### Text for analysis
-- Opening Marker --

Goodbye forever Yellow brick road.
"...the young fox snarling at encroaching ‘progress’. Columbus and that crowd stumbled upon what to them was a whole continent of ‘unimproved property’ just waiting to be ‘developed’. Here are the results. This is structural violence, as relentless as it is inescapable."
Yes, and this remarkable EPA series involving some seventy top notch photographers from the 1970s documents the nation teetering on the brink of the wholesale destruction -- "development"-- of that continent.
On the environmental front it's been downhill ever since, mostly well out of sight of government-funded public-interest lenses and hard, careful trained eyes looking through them to assess the damage -- both in progress, and imminent, as in the case of the fox and caribou on the oil pipeline route.
The NARA archive holds a legacy of over 15,000 of the original 35mm color slides and black and white negatives and prints from this environmental field survey. Nothing like it had happened in the 35 years since the FSA project (on which it was modeled, with a comparable liberty for the photographers to define the range and scope of the mission as they worked). And nothing like it would ever happen again.
These days the funding does not go to tough, reality-check documentary projects. But a lot of pictures could be taken with the money it costs to build one military drone.
The courage to stare the wreckage in the eye, now that would be another matter, pricetag issues notwithstanding.

-- Closing Marker --

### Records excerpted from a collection
-- Opening Marker --

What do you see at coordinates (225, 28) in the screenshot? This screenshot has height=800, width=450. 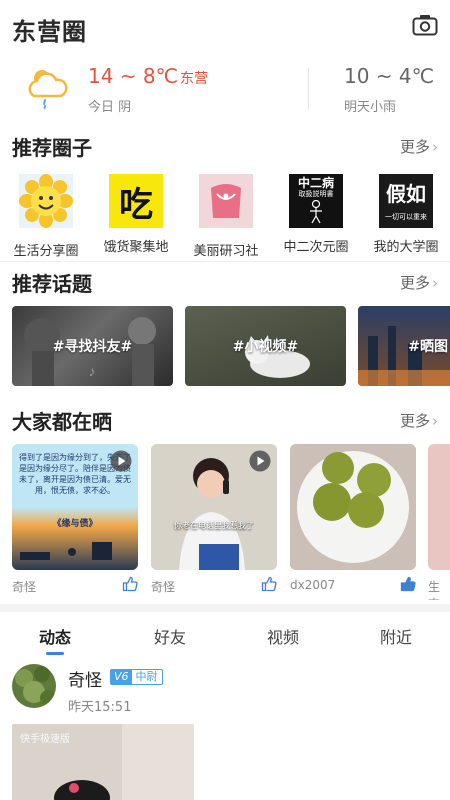 I see `top-bar: 东营圈` at bounding box center [225, 28].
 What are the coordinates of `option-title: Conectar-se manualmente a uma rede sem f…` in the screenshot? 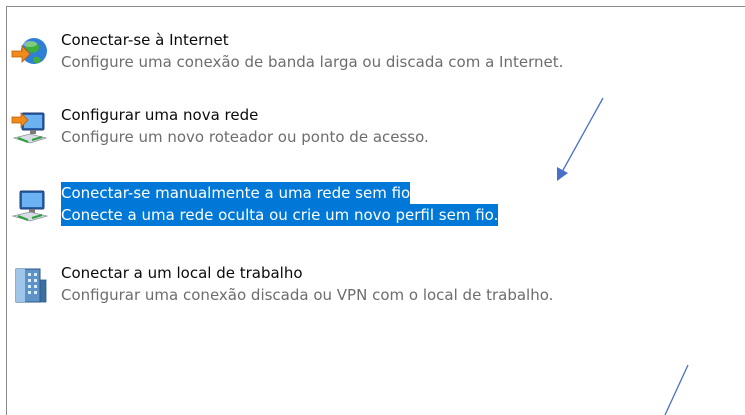 It's located at (236, 193).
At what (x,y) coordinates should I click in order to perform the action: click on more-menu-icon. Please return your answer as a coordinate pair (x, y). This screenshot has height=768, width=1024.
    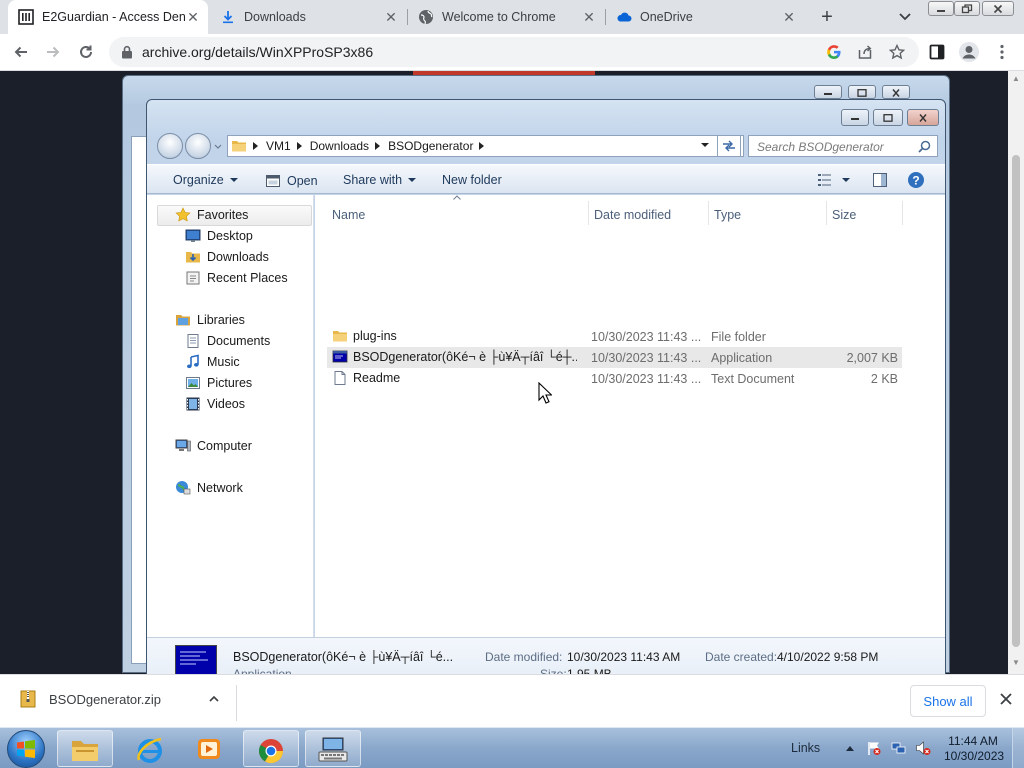
    Looking at the image, I should click on (1002, 52).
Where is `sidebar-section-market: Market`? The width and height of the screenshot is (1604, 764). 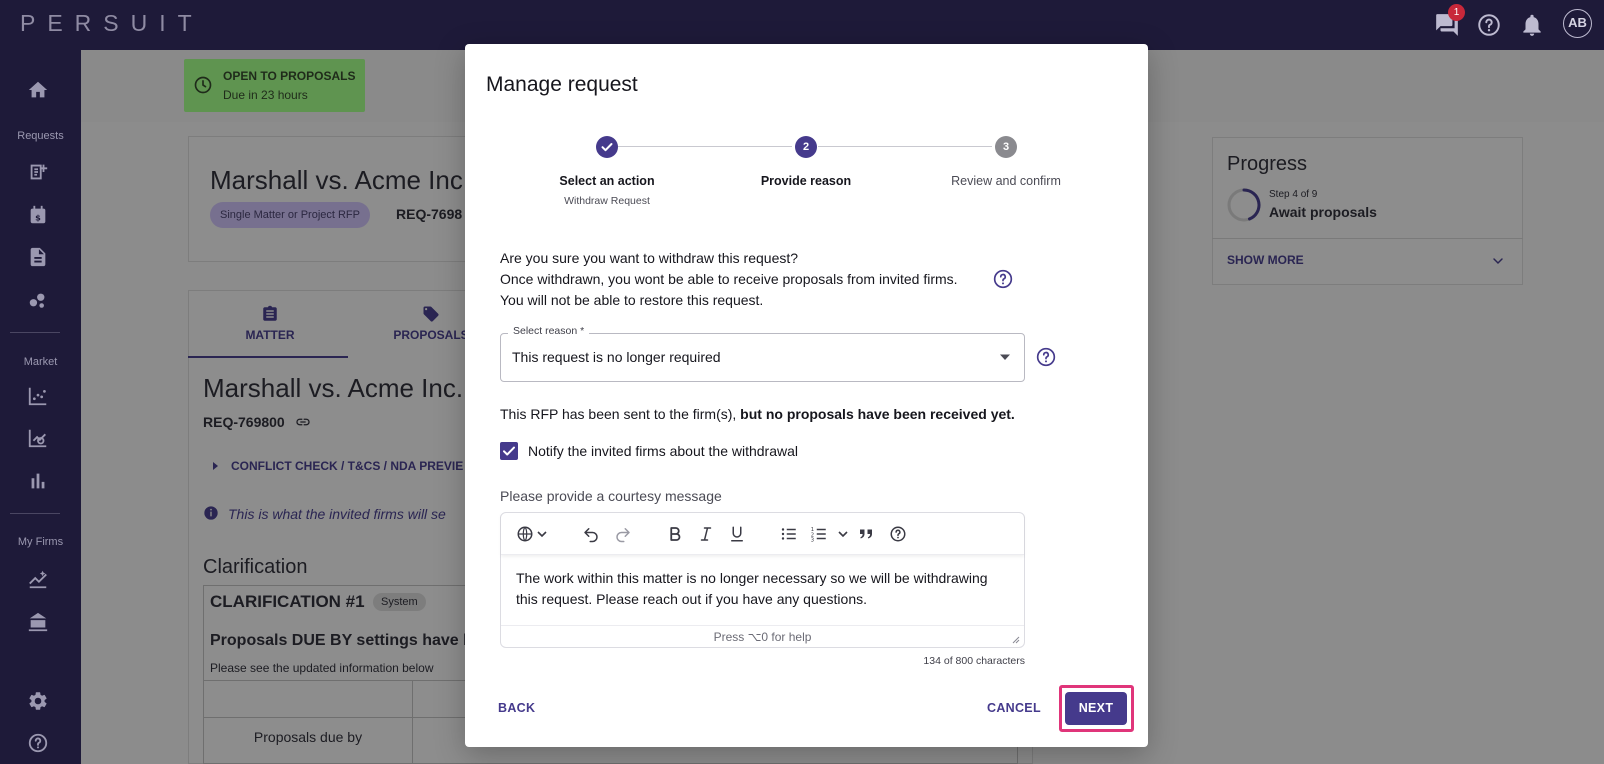
sidebar-section-market: Market is located at coordinates (40, 362).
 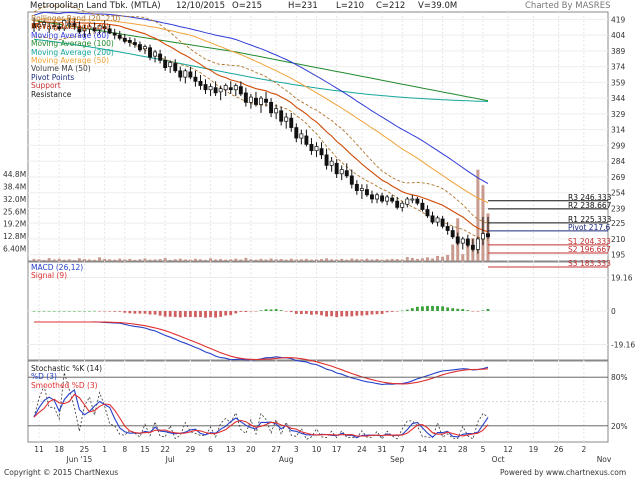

-- Closing Marker --

### To-do item
Answer these from the text about the EPA photo series:
(a) About how many photographers took part in the series?
(b) How many original slides, negatives and prints does the NARA archive hold?
(c) What earlier project was the series modeled on?
Rely only on the text to answer.

### Solution below
(a) Some seventy.
(b) Over 15,000.
(c) The FSA project.